Putting healthcare under a cultural lens
Putting healthcare under a cultural lens
by Nicole Findlay
Carleton University medical anthropologist Jen Pylypa is looking beyond the latest advances in drug therapies to cultural interpretations of health and illness, and initiatives for prevention and treatment in communities around the world.
In one project, the government of Thailand introduced clinics intended to screen for cervical cancer. Pylypa examined the reactions of women accessing the clinics and the nurses who conducted the tests. While the medical practitioners were focused on cancer screening, their patients interpreted unrelated symptoms as precursors to cancer and wanted treatment. Due to differences in status within the culture, women were reluctant to discuss their health concerns with nurses.

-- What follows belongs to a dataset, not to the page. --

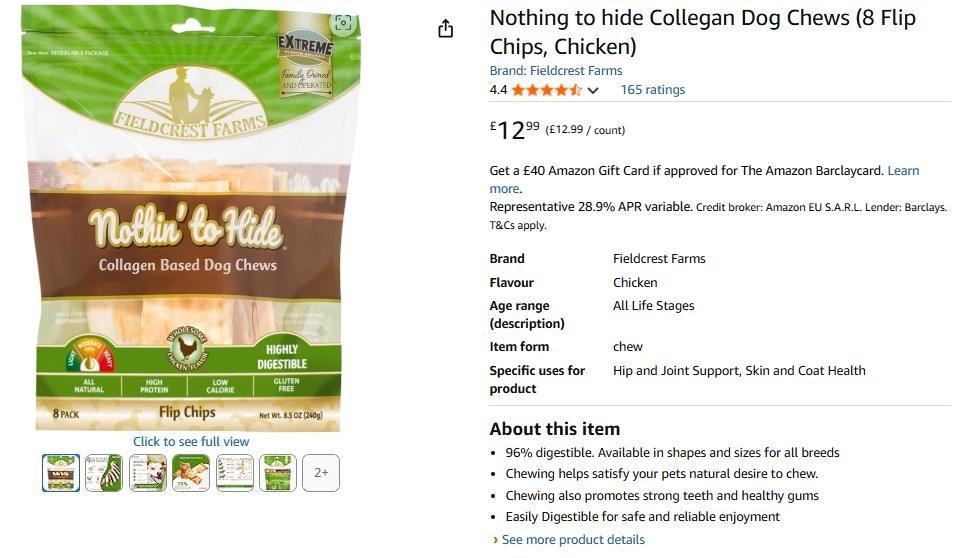Select the fifth thumbnail with size chart
This screenshot has width=961, height=558.
234,473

As a result, patients’ reproductive disorders would remain untreated unless they exhibited obvious symptoms.
Pylypa’s research team worked with both clinics and communities on a variety of strategies intended to improve communication between the health workers and their patients.

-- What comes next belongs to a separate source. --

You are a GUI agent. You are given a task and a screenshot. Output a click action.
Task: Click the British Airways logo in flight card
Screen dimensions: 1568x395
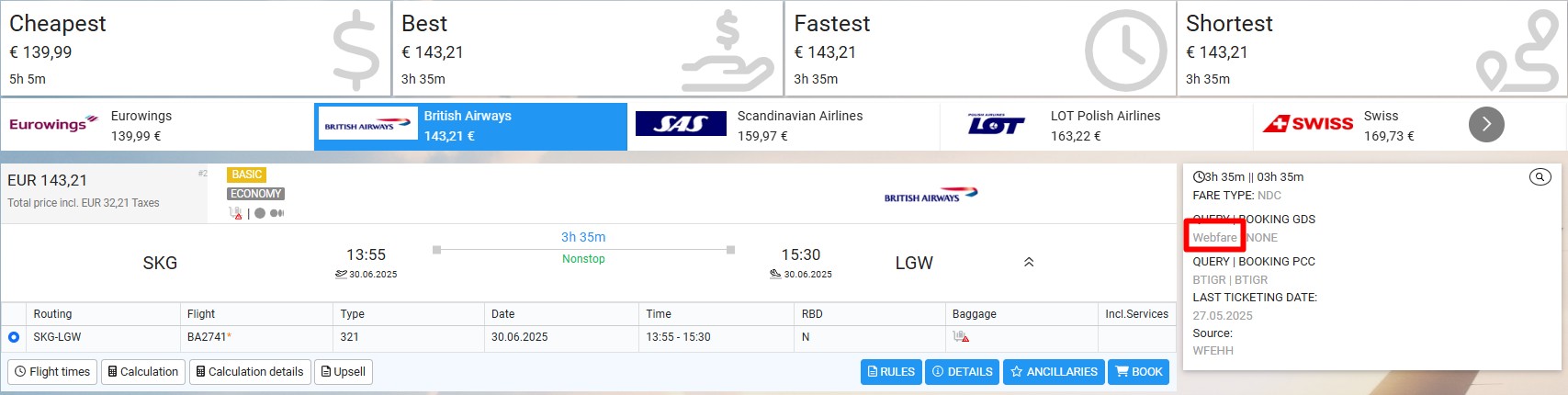coord(931,196)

In another Thai project, Pylypa discovered that differing perceptions held by health workers and the communities they served regarding the risk to infectious diseases undermined a government education campaign intended to protect villagers.
The villages Pylypa studied had high rates of dengue fever. Despite their vulnerability to the disease and an intense government education campaign, villagers were reluctant to take the precautions that would eliminate the breeding sites of the disease-carrying mosquito. Even families whose children had experienced life-threatening dengue could not be convinced to take preventative measures.
To reconcile these two contradictory perceptions, Pylypa interviewed community members. Repeatedly she was told that dengue was not prevalent in the community.
“Dengue fever actually has two different levels of severity. There is mild dengue, or dengue fever, and there’s more severe dengue, or dengue hemorrhagic fever,” said Pylypa. “It is interesting because it is embedded in the language they use to talk about dengue. In English we have these two terms, but in Thai they only use one term – bleeding fever.”
The education initiatives undertaken by the government emphasised the bleeding symptoms associated with the disease without addressing its more prevalent and less severe symptoms. So while the communities perceived the illness as extremely dangerous, they assessed their risk of infection as rare, since mild symptoms were not thought to be dengue.
The results of research conducted by anthropologists like Pylypa can assist governments to re-think disease prevention and education campaigns, while ensuring patients can access the best care available to them.